A Collection Japanese Classics from Matt

This collection of cars comes from Matt C who writes: You’ve done them for vans and land yachts of this period – here’s a
round up of Japanese econoboxes from the late ’70s and early ’80s, many
in better shape than these have any right to be.
  What could be better than a collection of Japanese econoboxes on a Thursday afternoon?

Today’s quartet of quintessential Japanese econoboxes comes from the Atlanta area craigslist and is evenly balanced with two Hondas and two Toyotas…it just needs a Subaru, Mitsubishi, Suzuki and Mazda to be complete [ed CFlo: hey Vince, don’t forget everyone’s favorite car-building truck company… Isuzu!!1!]

First up is this 1976 Toyota Celica offered for $6,000.  The seller claims that it is “in great shape” (reminds me of the old comedian line: I am in shape…round is a shape) and “runs good.”  It features a manual transmission and claimed one owner means it probably comes with an interesting story.

If hatchbacks are your thing, this 1977 Toyota Corolla SR5 Liftback offered for $3,000 seems to be a decent deal.  The car has been in the South its entire life, but it does have a few spots of surface rust and will need a battery and/or starter soon.  Otherwise, it is said to run/drive well.
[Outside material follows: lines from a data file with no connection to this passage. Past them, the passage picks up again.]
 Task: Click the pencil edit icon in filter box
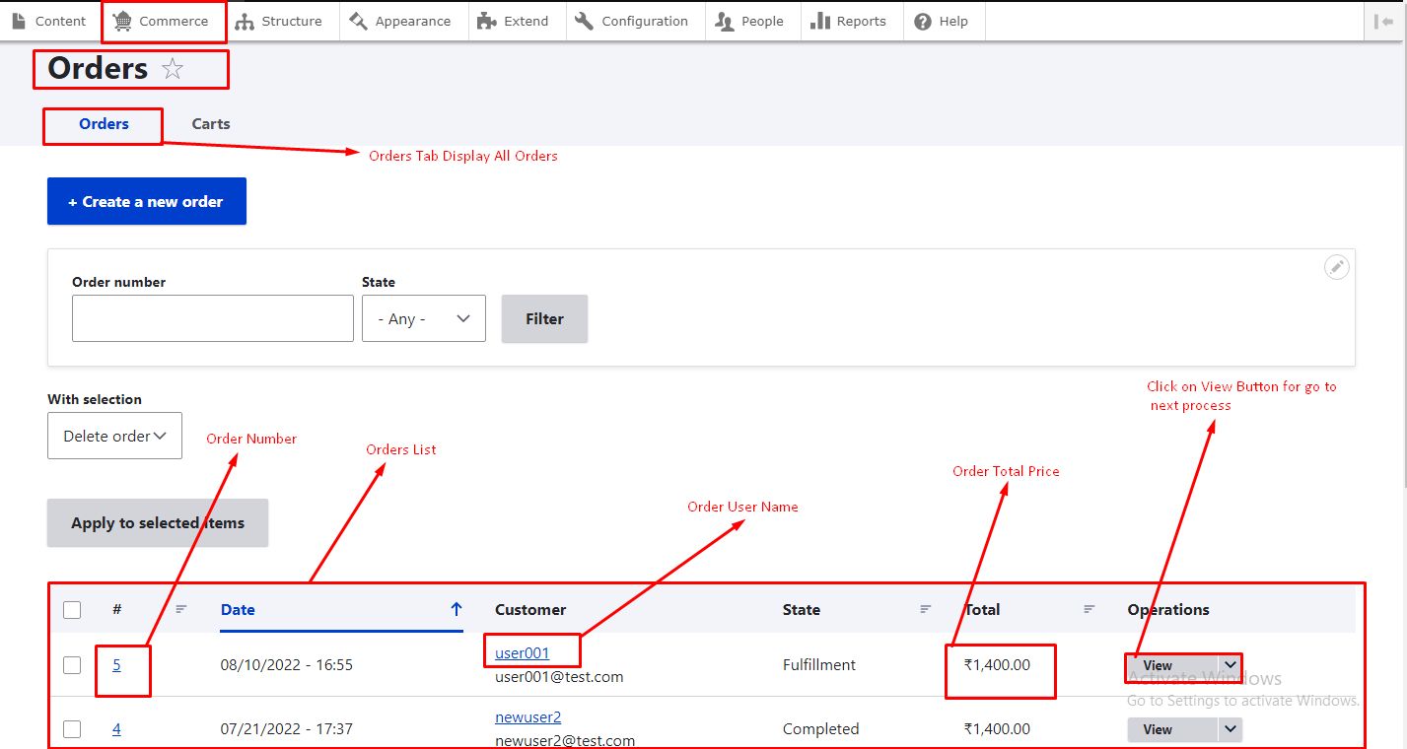(1336, 267)
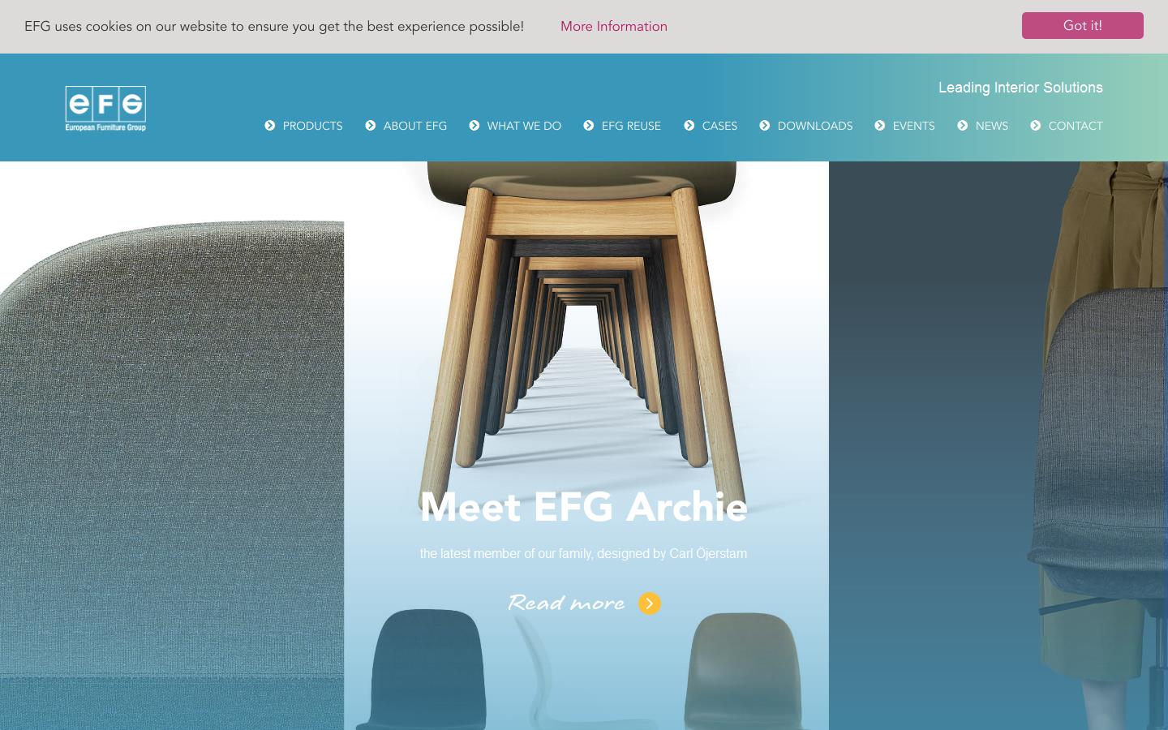Click the Meet EFG Archie headline
The height and width of the screenshot is (730, 1168).
tap(584, 507)
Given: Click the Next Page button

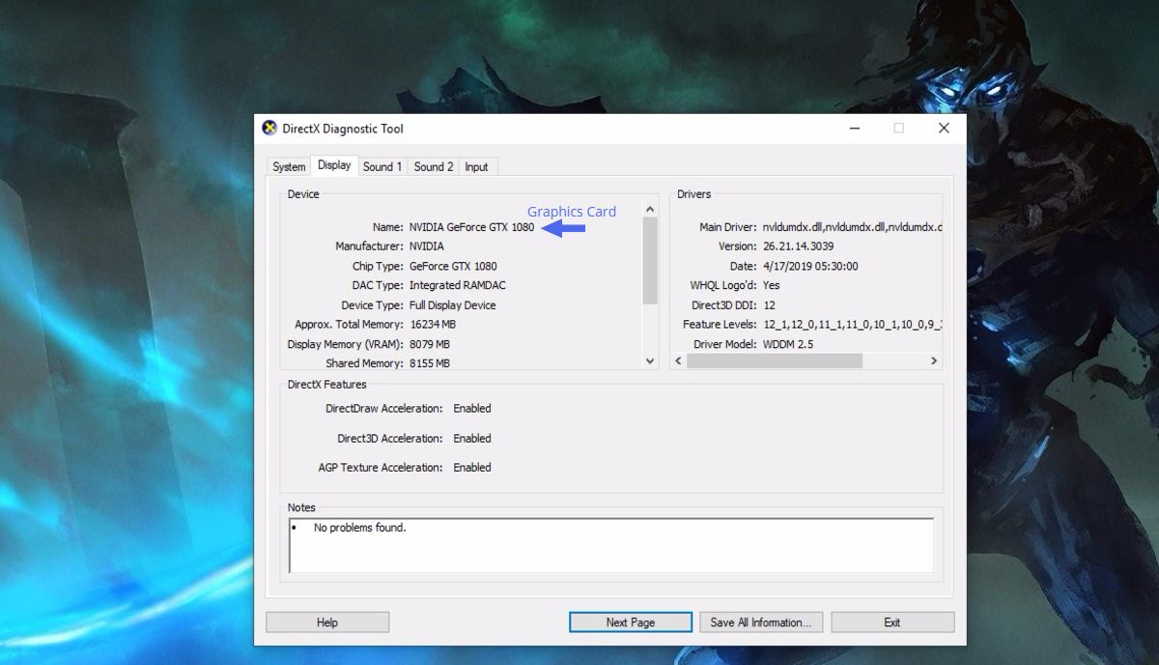Looking at the screenshot, I should (630, 622).
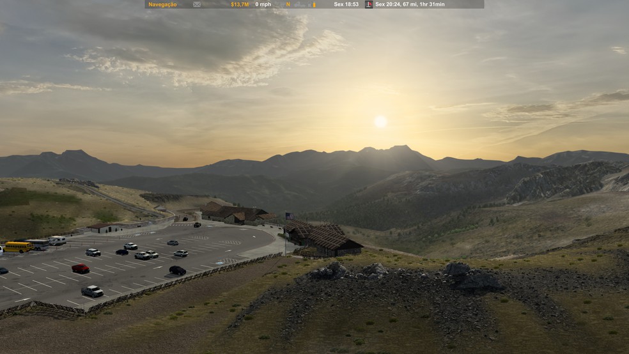Open the mail envelope icon in the top bar
This screenshot has height=354, width=629.
point(197,4)
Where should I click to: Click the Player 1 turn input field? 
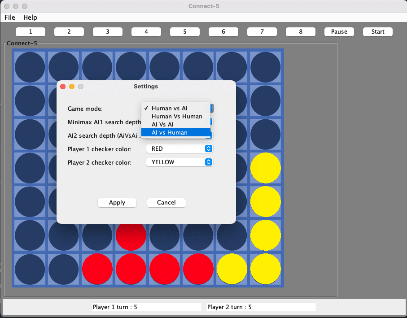(146, 307)
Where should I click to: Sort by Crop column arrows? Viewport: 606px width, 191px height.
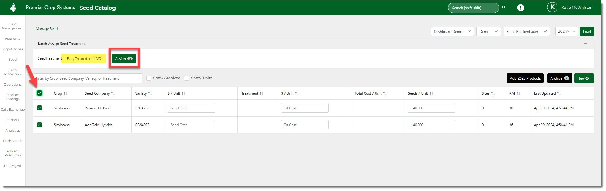coord(65,93)
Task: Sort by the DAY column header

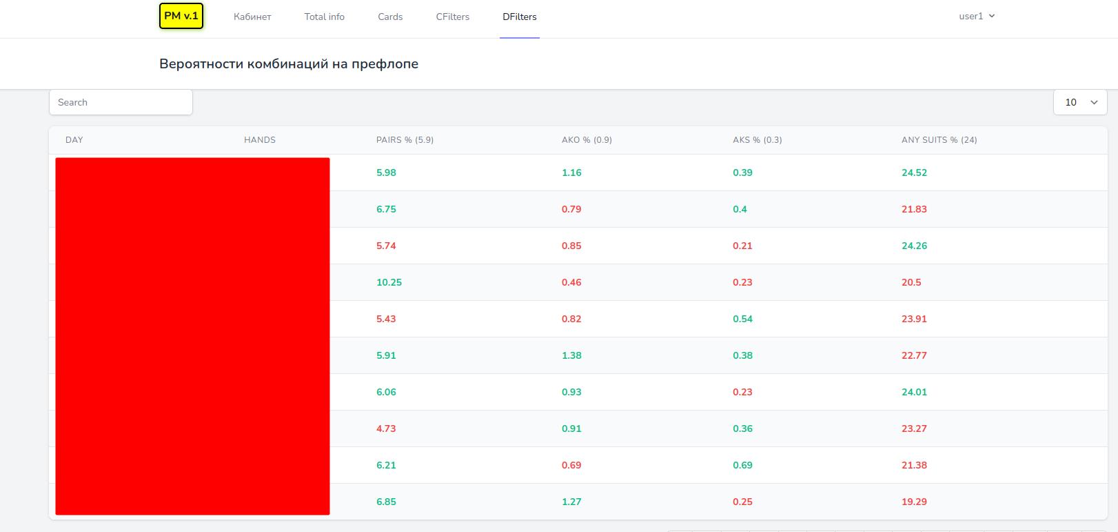Action: point(74,140)
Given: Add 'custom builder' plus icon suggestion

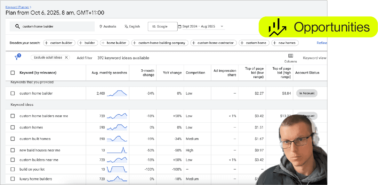Looking at the screenshot, I should [47, 43].
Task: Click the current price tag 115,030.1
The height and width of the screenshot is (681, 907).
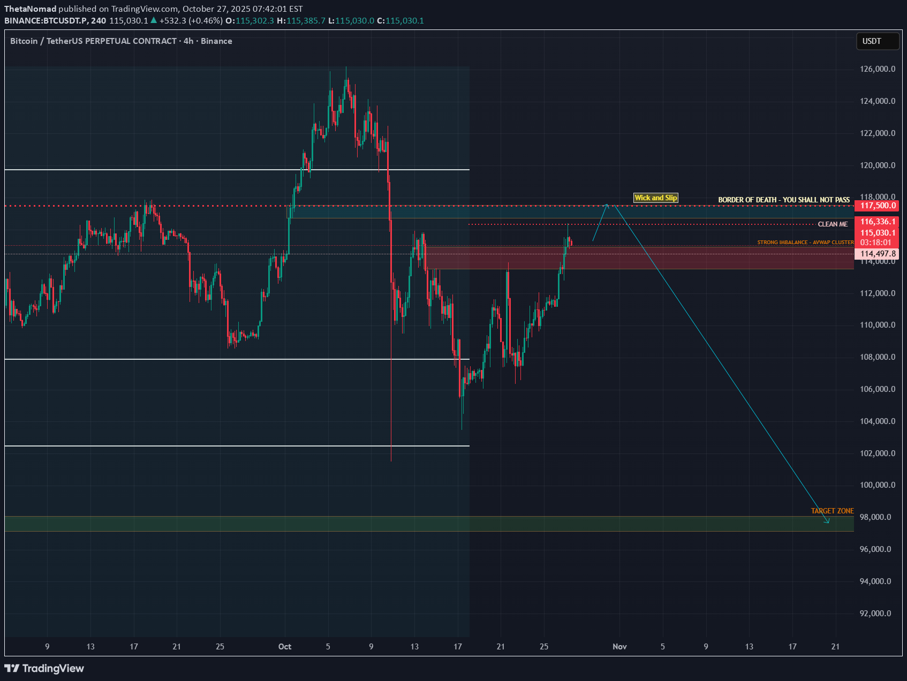Action: 878,233
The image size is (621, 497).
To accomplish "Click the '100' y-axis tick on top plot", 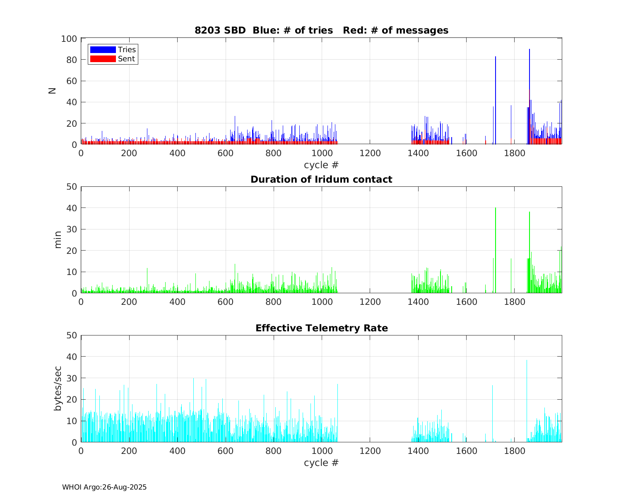I will (69, 39).
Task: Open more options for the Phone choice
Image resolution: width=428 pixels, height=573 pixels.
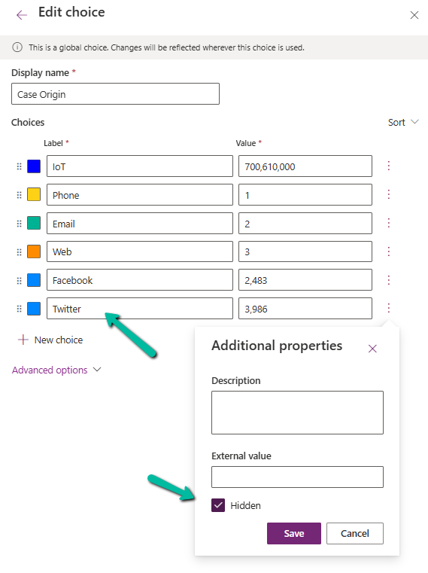Action: pyautogui.click(x=389, y=194)
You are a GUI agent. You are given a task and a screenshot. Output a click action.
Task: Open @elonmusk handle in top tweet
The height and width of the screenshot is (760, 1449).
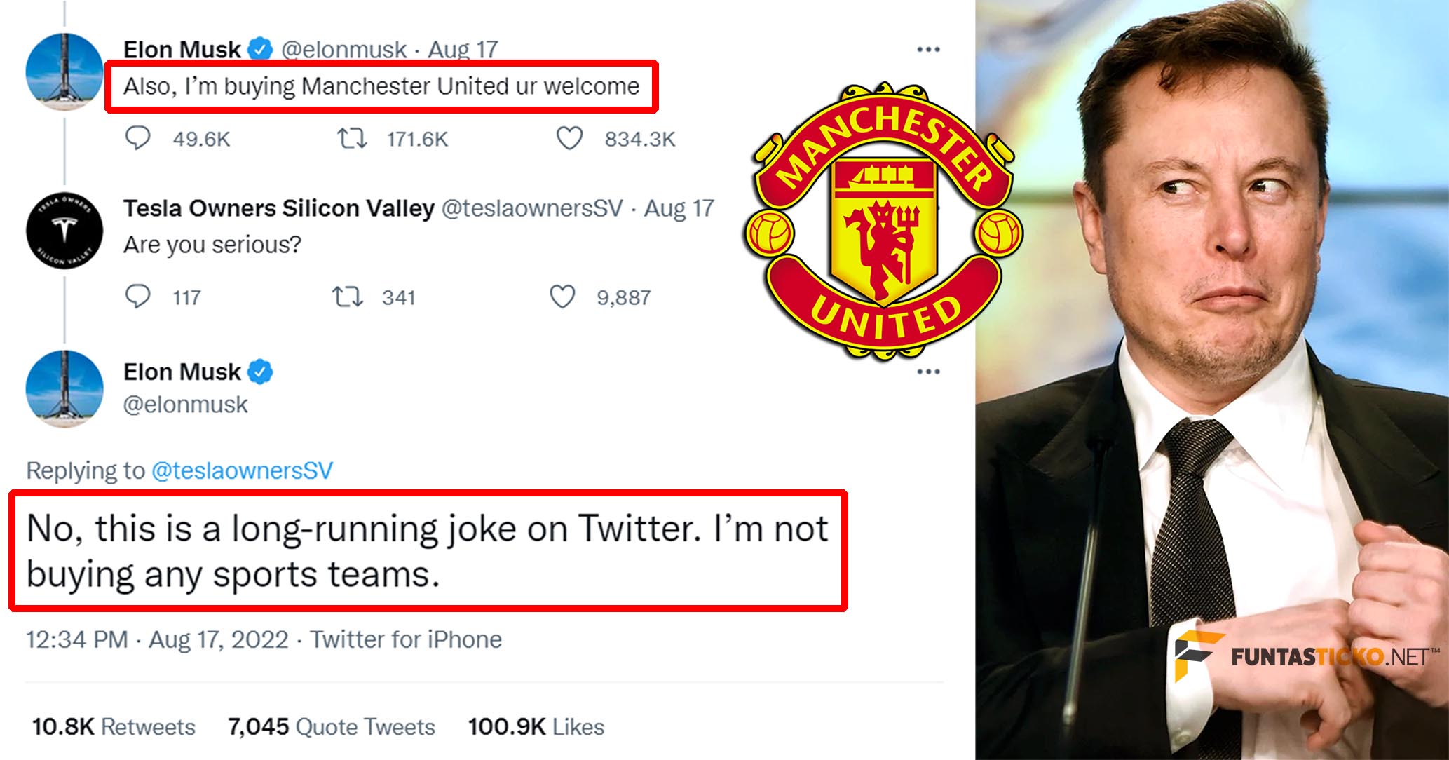[343, 50]
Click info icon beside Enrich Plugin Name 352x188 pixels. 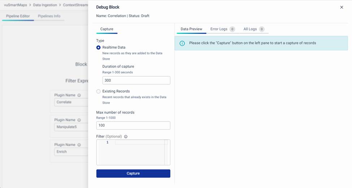[79, 145]
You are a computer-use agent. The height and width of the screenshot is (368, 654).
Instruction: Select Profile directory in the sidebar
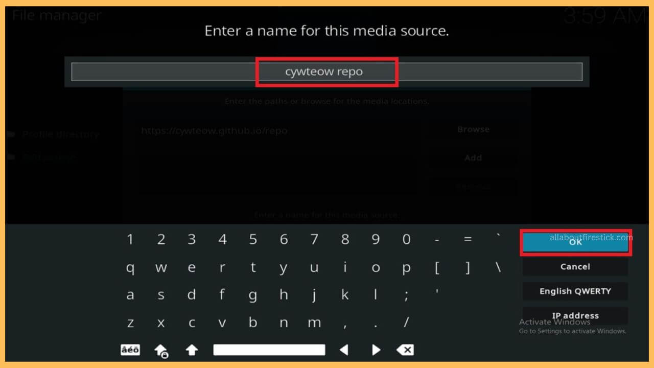(61, 133)
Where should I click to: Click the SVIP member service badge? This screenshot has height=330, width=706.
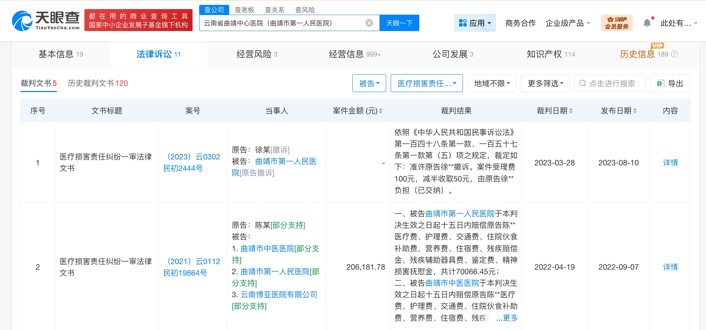[x=616, y=23]
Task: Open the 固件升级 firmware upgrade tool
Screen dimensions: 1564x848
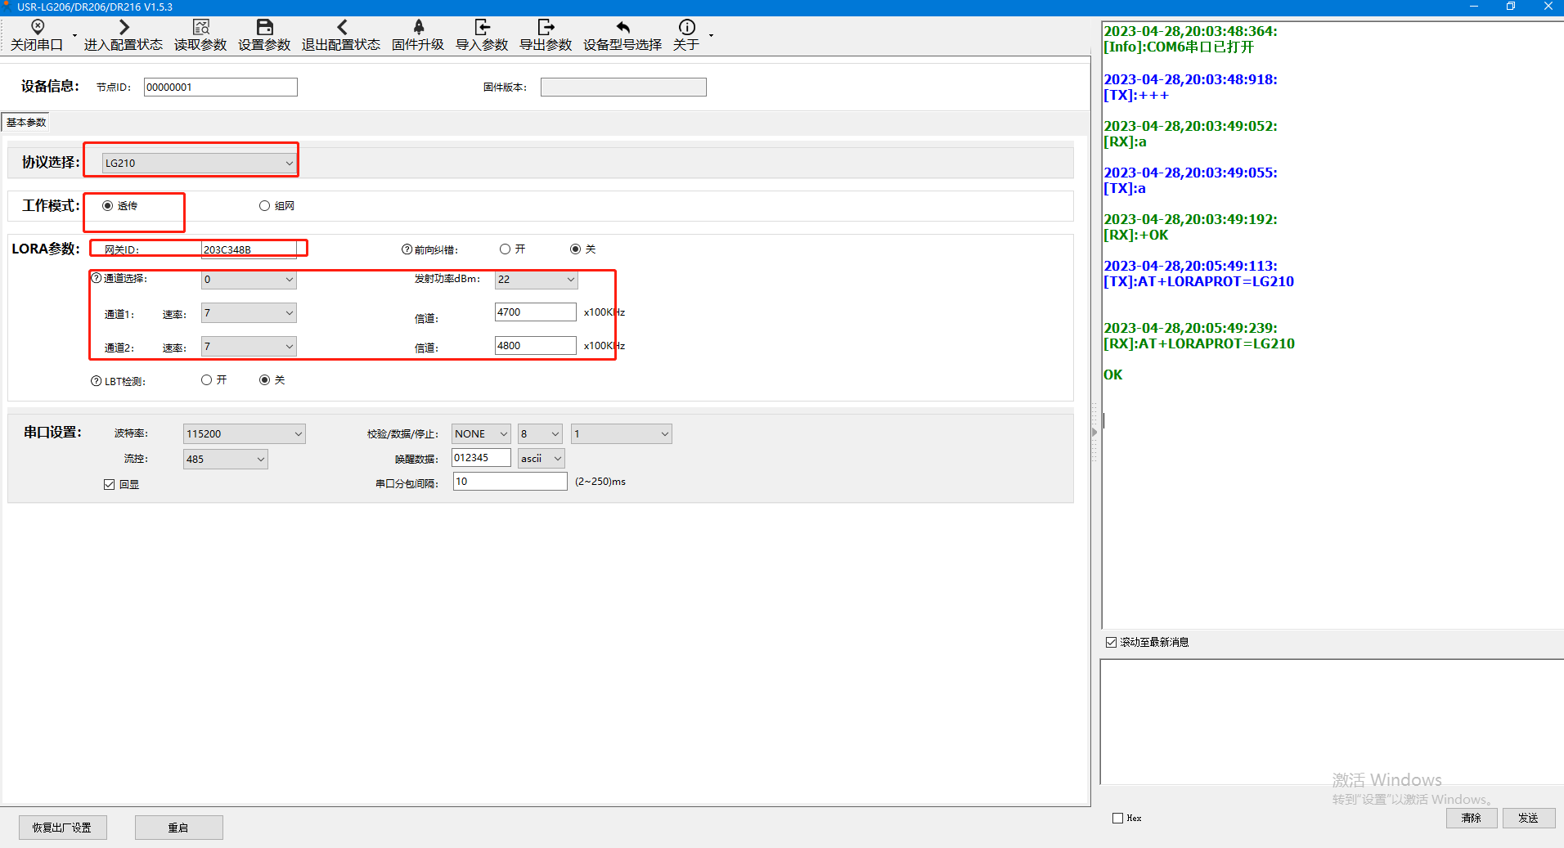Action: click(x=418, y=35)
Moving into the 80s, we’ve got this 1981 Honda Civic with 4-speed manual offered for $5,500. According to the seller, it has been repainted, all seats reupholstered, new carpet, new battery, new
tires, complete tune-up, freshly rebuilt carburator, etc. all within the
last year.
If the paint is a quality job (and not from a 24 hr spray ‘n’ pray) this could be a nice car to drive around for a few years and you shouldn’t lose any money when you sell it.

Lastly is this 1981 Honda Accord LX (with a sweet set of rear window louvers), offered for $2,750.  It features a 5-speed manual gearbox, nice carpet, new seat covers, and a strong engine, but it could use a new paint job — or you could just drive it around like a survivor.